The Sweet Scientist: Lennox Lewis Brings Mike Tyson's Spectacle Back to Earth

Scott Thill


Sleeping with the enemy? Tyson makes peace with the gays and others he bashes on a regular basis. (REUTERS/Jeff J Mitchell)

"We are a society of enablers. We've allowed this cartoon character to develop over the years, and we still cheer for him against someone like Lewis, who seems to be a decent guy. I probably wouldn't order the rematch, but it says something about the state of boxing that I definitely would not order the next Lewis fight. He's a great boxer, but I have no interest in him. Tyson's cloak of unpredictability, now that interests me." -- Peter King, Sports Illustrated

Now that he's made Mike Tyson's face look like Jake La Motta's in Raging Bull, it's more than hypocritical to see everyone from sportswriters to Tyson himself finally hand over the heavyweight props to the baddest Rastafarian (when he wants to be) on the planet, Lennox Lewis. Especially considering that so many lauded -- whether in the form of victory endorsements or pay-per-view millions -- real-life raging bull Mike Tyson prior to the fight. Perhaps they were cowed by his fakery, his bravado, and his rap sheet, but either way they claimed him the winner of a fight that anyone within three feet of a real boxing ring would give to the larger, more technically proficient Lewis. Freakishly enough, some papers said that it was indeed the purportedly glass-jawed Lewis' reputation that was on the line, even though he has dispatched almost every boxer sent his way, while Tyson had not beaten a serious opponent in almost a decade.

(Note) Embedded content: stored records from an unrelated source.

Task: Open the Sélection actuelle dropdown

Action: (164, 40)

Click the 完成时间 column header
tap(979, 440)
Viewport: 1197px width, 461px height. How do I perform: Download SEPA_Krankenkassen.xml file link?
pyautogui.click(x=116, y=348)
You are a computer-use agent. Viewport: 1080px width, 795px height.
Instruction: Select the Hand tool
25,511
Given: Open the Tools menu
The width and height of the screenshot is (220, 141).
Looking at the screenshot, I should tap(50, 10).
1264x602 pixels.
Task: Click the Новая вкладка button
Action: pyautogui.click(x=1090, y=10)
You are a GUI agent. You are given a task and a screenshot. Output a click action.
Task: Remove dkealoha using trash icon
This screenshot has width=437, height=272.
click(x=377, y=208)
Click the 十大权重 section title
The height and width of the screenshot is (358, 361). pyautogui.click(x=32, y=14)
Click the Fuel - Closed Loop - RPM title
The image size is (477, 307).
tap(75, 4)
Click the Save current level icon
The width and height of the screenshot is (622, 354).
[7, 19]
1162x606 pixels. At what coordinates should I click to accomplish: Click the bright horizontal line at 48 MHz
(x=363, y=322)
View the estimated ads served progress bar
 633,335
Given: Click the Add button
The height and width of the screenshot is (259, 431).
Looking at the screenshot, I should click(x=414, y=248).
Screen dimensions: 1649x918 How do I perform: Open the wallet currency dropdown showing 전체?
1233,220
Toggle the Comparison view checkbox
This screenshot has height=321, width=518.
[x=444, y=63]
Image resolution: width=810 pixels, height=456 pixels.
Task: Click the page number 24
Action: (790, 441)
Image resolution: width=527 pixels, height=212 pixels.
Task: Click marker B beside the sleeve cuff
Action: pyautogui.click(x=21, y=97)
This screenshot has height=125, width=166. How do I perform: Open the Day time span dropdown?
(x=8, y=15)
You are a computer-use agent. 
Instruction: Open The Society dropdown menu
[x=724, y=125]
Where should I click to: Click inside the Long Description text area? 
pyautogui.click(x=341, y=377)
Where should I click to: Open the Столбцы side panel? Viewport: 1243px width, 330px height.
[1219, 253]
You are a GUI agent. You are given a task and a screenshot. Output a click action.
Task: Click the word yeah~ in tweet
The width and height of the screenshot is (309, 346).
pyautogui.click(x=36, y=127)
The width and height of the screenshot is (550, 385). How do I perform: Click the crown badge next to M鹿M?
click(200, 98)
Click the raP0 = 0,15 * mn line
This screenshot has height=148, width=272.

Stamp this! "'I already stamped my legacy in the immortal history of boxing,' Tyson said, cleverly positioning his use of the term, 'immortal.'" (AP Photo/Laura Rauch)

Tyson himself, always a lie detector conundrum, was not immune to his own vapors. "I already stamped my legacy in the immortal history of boxing", he said, cleverly positioning his use of the term, "immortal". There was no immediate clarification as to just what that legacy contained, other than a string of failures to better fighters, victories over nobodies, and more outside-the-ring drama than a top-notch Hollywood screenwriter could conjure.

Even other boxers who should know better got in on the Lennox Lewis dogpile. WBC welterweight champion Vernon Forrest told BoxingInsider.com that "Boxing is Mike Tyson, and Mike Tyson is boxing", disposing with clever usage altogether in favor of short-sighted hyperbole. "Everybody can't wait to see what happens, and what Mike is going to do". Forrest might have been talking about the action inside the ring, but the available contexts -- as in, "What Mike is going to do when he loses and goes postal on the Memphis Pyramid" -- are nonetheless applicable. "What Mike is going to do" has been the penumbra tailing Tyson ever since he stepped out of jail after serving time on his rape conviction. Who else will Mike rape? Who else will Mike bite? What monstrous act will Mike execute within range of a camera or a microphone?

Big ups, Rasta! "Some papers said that it was Lewis' reputation on the line, even though he has dispatched most everyone, while Tyson had not beaten a serious opponent in a decade." (AP Photo/Laura Rauch)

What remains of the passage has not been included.